▶ [Dataset entries]:
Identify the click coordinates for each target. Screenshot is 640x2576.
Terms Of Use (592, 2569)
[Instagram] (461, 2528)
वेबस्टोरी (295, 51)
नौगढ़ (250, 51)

▶ [Activity]:
Return a faithful copy of all the records above.

▶ [Solution to this problem]:
Identify the click coordinates for each target. Screenshot is 640x2576.
Terms Of Use (592, 2569)
[Instagram] (461, 2528)
वेबस्टोरी (295, 51)
नौगढ़ (250, 51)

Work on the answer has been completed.